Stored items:
======

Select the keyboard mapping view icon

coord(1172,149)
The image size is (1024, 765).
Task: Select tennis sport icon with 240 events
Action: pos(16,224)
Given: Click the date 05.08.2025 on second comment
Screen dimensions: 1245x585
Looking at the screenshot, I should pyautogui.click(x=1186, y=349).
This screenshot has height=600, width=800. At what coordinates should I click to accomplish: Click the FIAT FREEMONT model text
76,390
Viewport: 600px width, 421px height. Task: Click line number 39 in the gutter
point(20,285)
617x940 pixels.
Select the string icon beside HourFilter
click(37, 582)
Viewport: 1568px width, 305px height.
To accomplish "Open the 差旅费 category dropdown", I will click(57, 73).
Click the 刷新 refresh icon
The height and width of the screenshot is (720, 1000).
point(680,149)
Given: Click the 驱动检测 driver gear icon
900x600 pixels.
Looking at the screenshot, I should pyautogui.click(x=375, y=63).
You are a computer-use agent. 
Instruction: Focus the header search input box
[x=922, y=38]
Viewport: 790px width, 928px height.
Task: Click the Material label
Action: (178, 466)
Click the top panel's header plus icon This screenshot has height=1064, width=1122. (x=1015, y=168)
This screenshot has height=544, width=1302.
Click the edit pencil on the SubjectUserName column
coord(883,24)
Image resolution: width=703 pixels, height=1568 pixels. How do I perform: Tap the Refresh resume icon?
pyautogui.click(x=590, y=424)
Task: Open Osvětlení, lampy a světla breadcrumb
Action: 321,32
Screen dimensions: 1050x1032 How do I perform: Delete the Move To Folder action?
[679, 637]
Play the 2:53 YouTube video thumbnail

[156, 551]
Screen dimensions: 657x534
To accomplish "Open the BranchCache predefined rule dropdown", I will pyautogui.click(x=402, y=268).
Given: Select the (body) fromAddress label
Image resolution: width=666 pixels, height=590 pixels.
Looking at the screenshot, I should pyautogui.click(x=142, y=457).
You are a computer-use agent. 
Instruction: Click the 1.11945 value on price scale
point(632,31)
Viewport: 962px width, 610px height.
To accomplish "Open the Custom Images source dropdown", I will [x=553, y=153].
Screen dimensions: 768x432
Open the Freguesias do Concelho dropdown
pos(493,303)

======

» **What is needed**: Every entry above has to be returned exactly as written.

» **Result**:
Select the keyboard mapping view icon

coord(1172,149)
The image size is (1024, 765).
Task: Select tennis sport icon with 240 events
Action: pos(16,224)
Given: Click the date 05.08.2025 on second comment
Screen dimensions: 1245x585
Looking at the screenshot, I should pyautogui.click(x=1186, y=349).
This screenshot has height=600, width=800. At what coordinates should I click to accomplish: Click the FIAT FREEMONT model text
76,390
Viewport: 600px width, 421px height. Task: Click line number 39 in the gutter
point(20,285)
617x940 pixels.
Select the string icon beside HourFilter
click(37, 582)
Viewport: 1568px width, 305px height.
To accomplish "Open the 差旅费 category dropdown", I will click(57, 73).
Click the 刷新 refresh icon
The height and width of the screenshot is (720, 1000).
point(680,149)
Given: Click the 驱动检测 driver gear icon
900x600 pixels.
Looking at the screenshot, I should pyautogui.click(x=375, y=63).
You are a computer-use agent. 
Instruction: Focus the header search input box
[x=922, y=38]
Viewport: 790px width, 928px height.
Task: Click the Material label
Action: (178, 466)
Click the top panel's header plus icon This screenshot has height=1064, width=1122. (x=1015, y=168)
This screenshot has height=544, width=1302.
Click the edit pencil on the SubjectUserName column
coord(883,24)
Image resolution: width=703 pixels, height=1568 pixels. How do I perform: Tap the Refresh resume icon?
pyautogui.click(x=590, y=424)
Task: Open Osvětlení, lampy a světla breadcrumb
Action: 321,32
Screen dimensions: 1050x1032 How do I perform: Delete the Move To Folder action?
[679, 637]
Play the 2:53 YouTube video thumbnail

[156, 551]
Screen dimensions: 657x534
To accomplish "Open the BranchCache predefined rule dropdown", I will pyautogui.click(x=402, y=268).
Given: Select the (body) fromAddress label
Image resolution: width=666 pixels, height=590 pixels.
Looking at the screenshot, I should pyautogui.click(x=142, y=457).
You are a computer-use agent. 
Instruction: Click the 1.11945 value on price scale
point(632,31)
Viewport: 962px width, 610px height.
To accomplish "Open the Custom Images source dropdown", I will [x=553, y=153].
Screen dimensions: 768x432
Open the Freguesias do Concelho dropdown
pos(493,303)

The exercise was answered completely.